▶ [WHAT IS ASKED] Please give the stretch from the line containing "This screenshot has" through the line containing "tap(327, 228)" again, substituting "machine" for "computer" and leaving everything else unchanged. Leave the pictures out of the answer.

▶ [GIVEN INFORMATION]
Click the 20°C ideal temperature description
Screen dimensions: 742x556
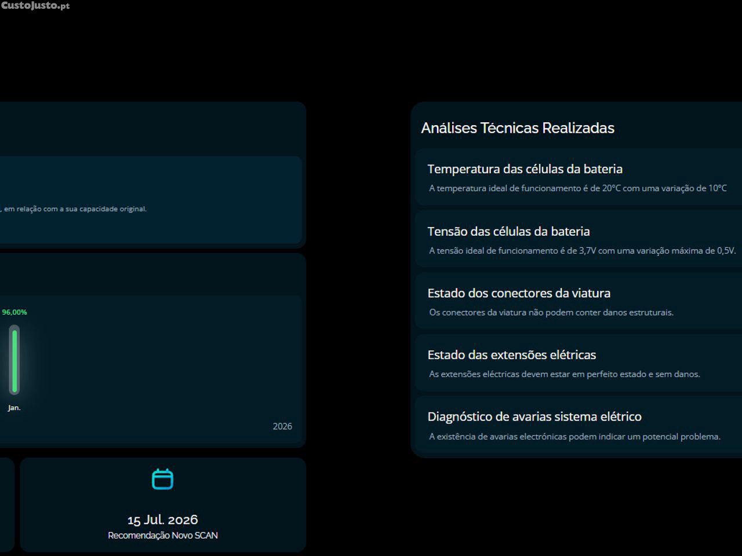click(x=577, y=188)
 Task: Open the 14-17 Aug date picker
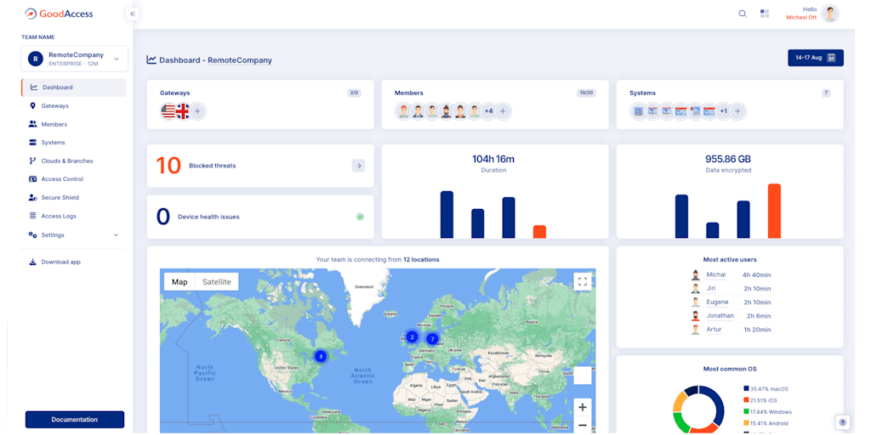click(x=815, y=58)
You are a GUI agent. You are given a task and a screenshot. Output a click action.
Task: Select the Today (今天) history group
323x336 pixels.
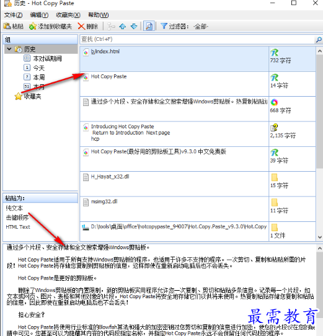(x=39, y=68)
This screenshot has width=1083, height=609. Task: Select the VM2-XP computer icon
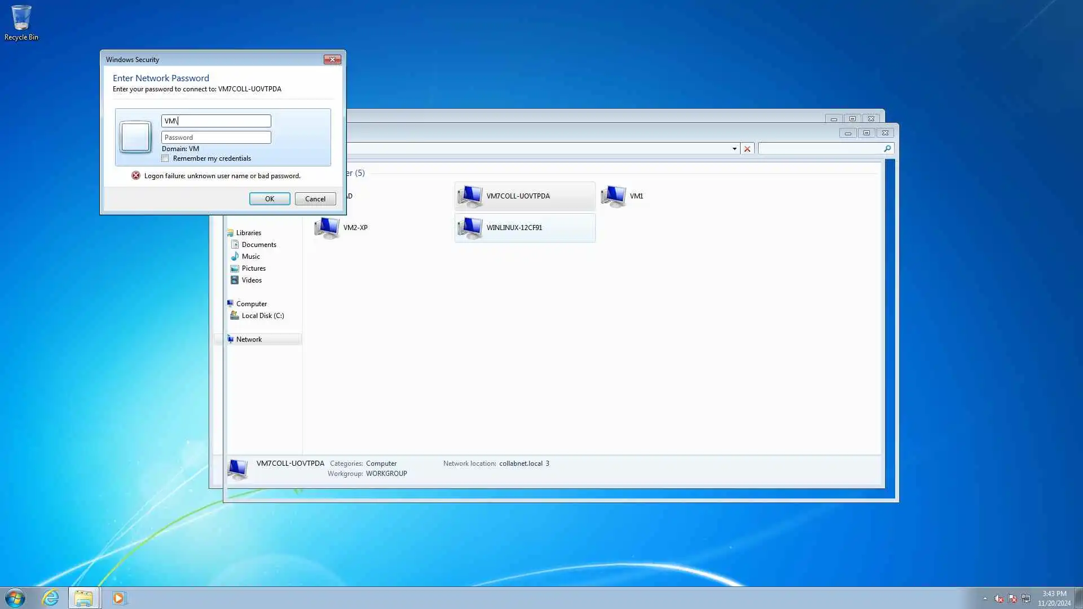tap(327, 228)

---

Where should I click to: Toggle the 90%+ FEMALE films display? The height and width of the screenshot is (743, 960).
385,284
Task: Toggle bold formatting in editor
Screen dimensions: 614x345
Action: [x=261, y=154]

▶ [THE RESPONSE]
This screenshot has width=1083, height=609. Task: Select the VM2-XP machine icon
tap(327, 228)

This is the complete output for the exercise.